Up until now we used reservoir generated mainly through a random process, and this approach requires a lot of fine parameter tuning. And even when the optimal parameters are found, the prediction is run-dependent and can show different results with different generations of the reservoir. Is this the only way possible to contruct an Echo State Network (ESN)? Is there a deterministic way to build a ESN? These are the question posed in [1], and the following post is an illustration of the implementation in ReservoirComputing.jl of their construction of a deterministic input layer and three reservoirs. As always we will quickly lay out the theory, then an example will be given.

# Minimum complexity reservoir and input layer#

The usual construction of a reservoir implies the creation of a random sparse matrix, with given sparsity and dimension, and following rescaling of the values in order to have set the spectral radius to be under a determined value, usually one, in order to ensure the Echo State Property (ESP) [2]. As already stated in the work done in the 4th week, this construction, although efficient, could have some downsides. The particular problem we want to solve with the current implementation is the one given by the randomness of the process: both the reservoir and the input layer construction are initially generated as random and later rescaled. The paper we are following for a possible solution [1] introduces three different constructions for a deterministic reservoir:

• Delay Line Reservoir (DLR): is composed of units organized in a line. The elements of the lower subdiagonal of the reservoir matrix have non-zero values, and all are the same.
• DLR with backward connections (DLRB): based on the DLR each reservoir unit is also connected to the preceding neuron. This is obtained setting as non-zero the elements of both the upper and lower subdiagonal, with two different values.
• Simple Cycle Reservoir (SCR): is composed by units organized in a cycle.

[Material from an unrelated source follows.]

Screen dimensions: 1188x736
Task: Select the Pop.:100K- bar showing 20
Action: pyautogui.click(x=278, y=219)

The non-zero elements of the reservoir are the lower subdiagonal and the upper right corner, all set to the same weight.

In addition to these reservoirs, also a contruction for the input layer is given: all input connections have the same absolute weight and the sign of each value is determined randomly by a draw from a Bernoulli distribution of mean 1/2. In the paper is stated that any other imposition of sign over the input weight deteriorates the results, so a little randomness is manteined even in this construction, but of course is still far from the original implementation.

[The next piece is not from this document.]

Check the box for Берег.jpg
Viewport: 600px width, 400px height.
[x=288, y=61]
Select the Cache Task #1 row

## Implementation in ReservoirComputing#

The implementation of the construction of reservoir and input layer as described in the paper is straightforward: following the instructions we created three different functions for the reservoir named DLR(), DLRB() and SCR() that take as input

• res_size the size of the reservoir
• weight the value for the weights
• fb_weight the value for the feedback weights, only needed for the DLRB() function.

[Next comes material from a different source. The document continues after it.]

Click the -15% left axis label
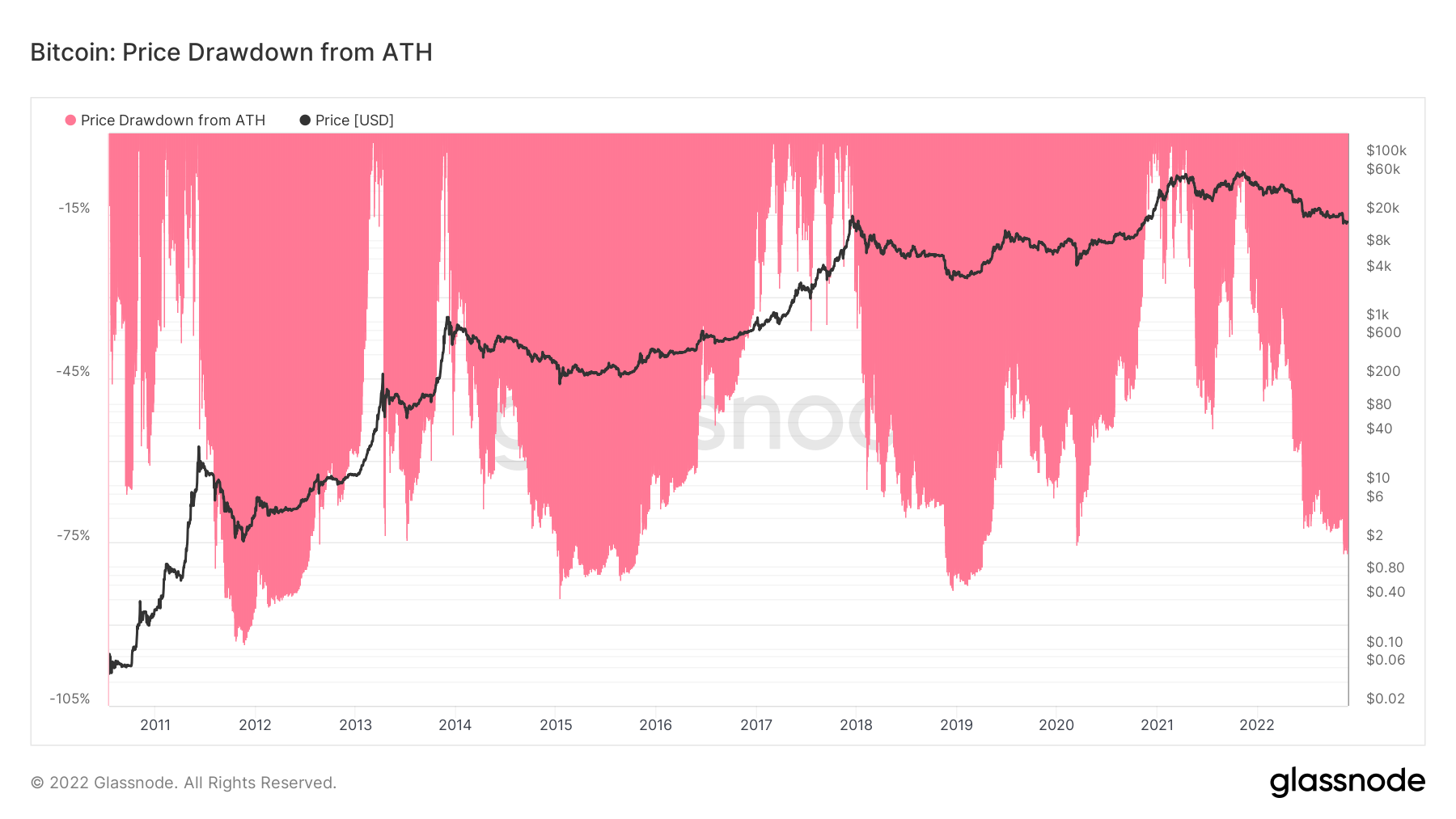click(x=74, y=208)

The result of each function is a reservoir matrix with the requested construction. In addition we also added a min_complex_input function, taking as input

• res_size the size of the reservoir
• in_size the size of the input array
• weight the value of the weights

and giving as output the minimum complexity input layer.

# Example#

For this example we are goind to use the Henon map, defined as $$x_{x+1} = 1 - ax_n^2 + y_n$$ $$y_{n+1} = bx_n$$

The attractor depends on the two values $$a, b$$ and shows chaotic behaviour for the classical values of $$a=1.4$$ and $$b=0.3$$.

To obtain a dataset for the Henon map this time we will use the DynamicalSystems package. Before starting the work we will need to download all the necessary utilies and import them:

using Pkg

using ReservoirComputing
using Plots
using DynamicalSystems
using Statistics
using LinearAlgebra
using Random


Now we can generate the Henon map, which will be shifted by -0.5 and scaled by 2, in order to have consistency with the paper. At the same time we are going to wash out any initial transient and construct the training, train, and testing, test, datasets, following the values given by the paper:

ds = Systems.henon()
traj = trajectory(ds, 7000)
data = Matrix(traj)'

data = (data .-0.5) .* 2
shift = 200
train_len = 2000
predict_len = 3000
train = data[:, shift:shift+train_len-1]
test = data[:, shift+train_len:shift+train_len+predict_len-1]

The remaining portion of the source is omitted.